Ditegaskan Dika, dasar PT. WUL menanam kelapa sawit sesuai dengan HGU dan areal yang sudah diganti rugi kepada masyarakat, dan bukan berada di area Kawasan hutan melainkan di area lahan HGU atau secara izin lokasi sudah sesuai secara peraturan perundang-undangan.
Kenapa PT WUL melakukan penanaman kelapa sawit di kawasan tersebut? Dika menjelaskan yang menjadi dasar PT WUL menanam kelapa sawit sudah karena sesuai dengan HGU yang sebelumnya merupakan kawasan APL (areal penggunaan lain) dan areal yang sudah diganti rugi kepada masyarakat.
“Jadi, itu bukan berada di area kawasan hutan. Melainkan di area lahan HGU atau secara izin lokasi sudah sesuai secara peraturan perundang-undangan,” ungkap Dika.
Dika menyampaikan juga mengikuti historis perihal Food Estate, dimana informasi tersebut di dapat dari beberapa sumber, salah satunya adalah dari LSM Pantau Gambut.
“Bisa kami klarifikasi bahwa areal yang dimaksud di Desa Tajepan Kecamatan Kapuas Murung sebagaimana disebutkan dalam pemberitaan sebelumnya, bahwa PT WUL merubah kawasan hutan Food Estate menjadi Hak Guna Usaha (HGU),” papar Dika.
“Kami tegaskan bahwa PT WUL telah memiliki HGU sejak tahun 2018 di Desa Tajepan, dimana sepengetahuan kami rencana tahap 1 Food Estate adalah pada tahun 2020, sehingga apabila dilihat dari tahun tersebut, HGU kami telah terlebih dahulu terbit baru terdapat rencana Food Estate,” tambah Dika.
HGU Kami, kata Dika, yang terbit sudah melalui prosedur sesuai dengan ketentuan Peraturan Menteri Agraria dan Tata Ruang/Kepala Badan Pertanahan Nasional Nomor 7 Tahun 2017 tentang Pengaturan dan Tata Cara Penetapan Hak Guna Usaha. Dimana telah dilakukan panitia B serta telaah dari berbagai instansi pemerintah daerah, di antaranya adalah Dinas Perkebunan, Dinas Kehutanan serta Badan Pertanahan Nasional setempat, sehingga tudingan bahwa HGU PT WUL masuk ke dalam kawasan hutan adalah tidak benar, terlebih lagi kawasan hutan untuk ketahanan pangan yang baru muncul tahun 2020.

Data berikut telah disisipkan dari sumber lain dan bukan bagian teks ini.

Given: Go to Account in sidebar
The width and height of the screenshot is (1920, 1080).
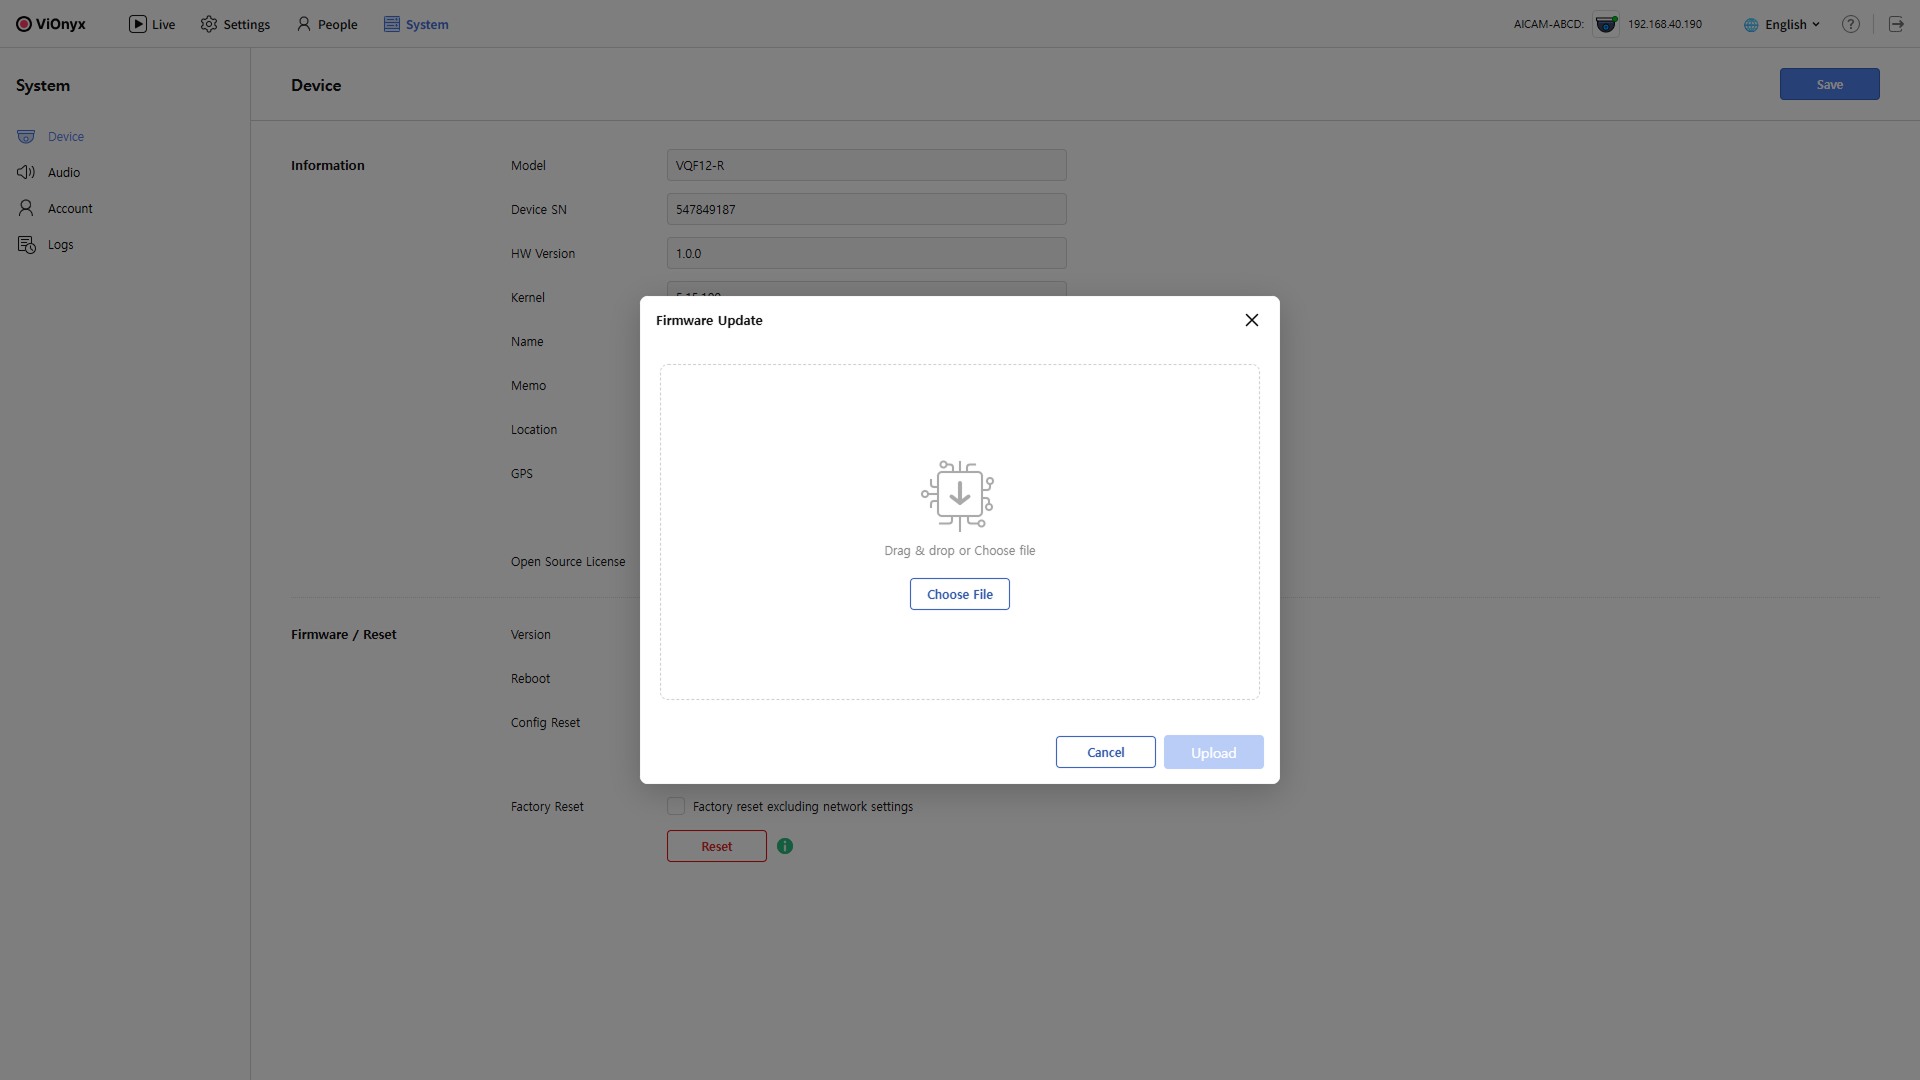Looking at the screenshot, I should (69, 209).
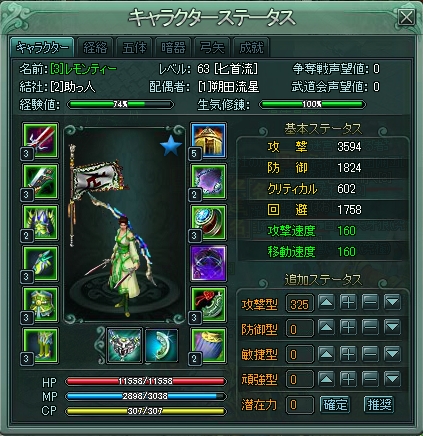Select the cyan crescent blade slot
The width and height of the screenshot is (423, 436).
(162, 346)
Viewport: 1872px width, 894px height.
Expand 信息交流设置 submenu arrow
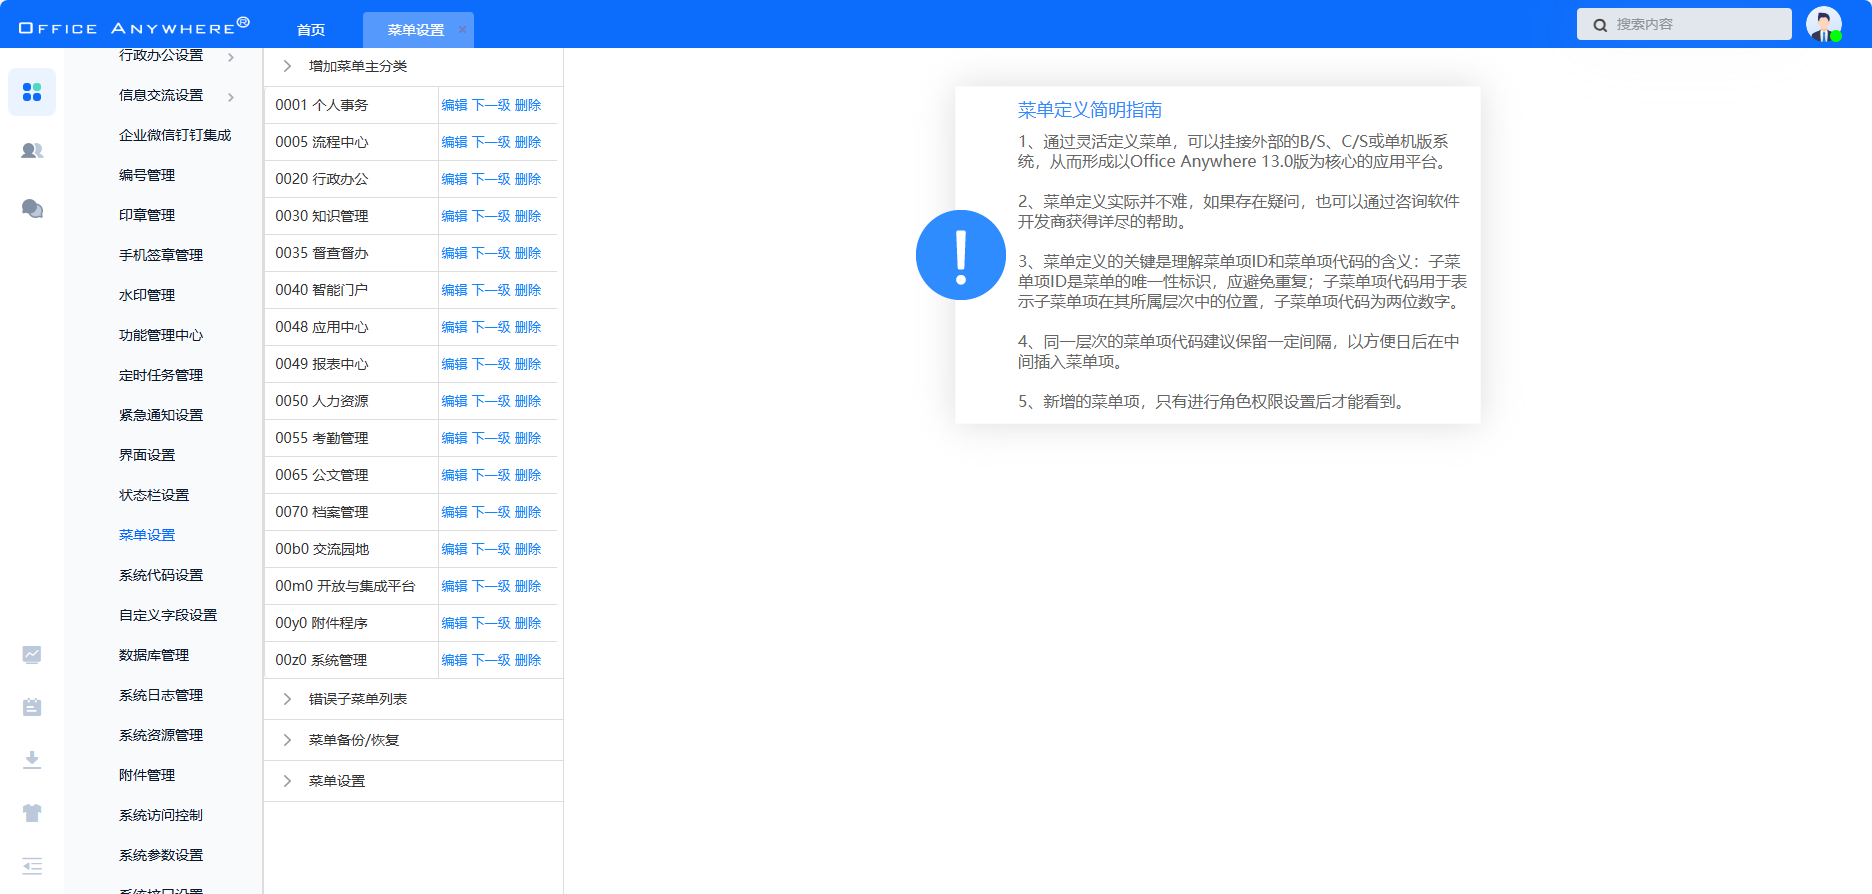(x=231, y=97)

“Dan pada dasarnya PT WUL selalu berkoordinasi dengan aparat setempat terkait rencana pemerintah sehingga kami juga keberatan terhadap pemberitaan secara sepihak yang merugikan kami. Kami sangat mendukung keberlangsungan program-program yang ada apalagi untuk masyarakat untuk jangka panjang selagi program tersebut berdampak baik secara lingkungan atau sumber daya alam kenapa tidak,” pungkas Dika.(HR)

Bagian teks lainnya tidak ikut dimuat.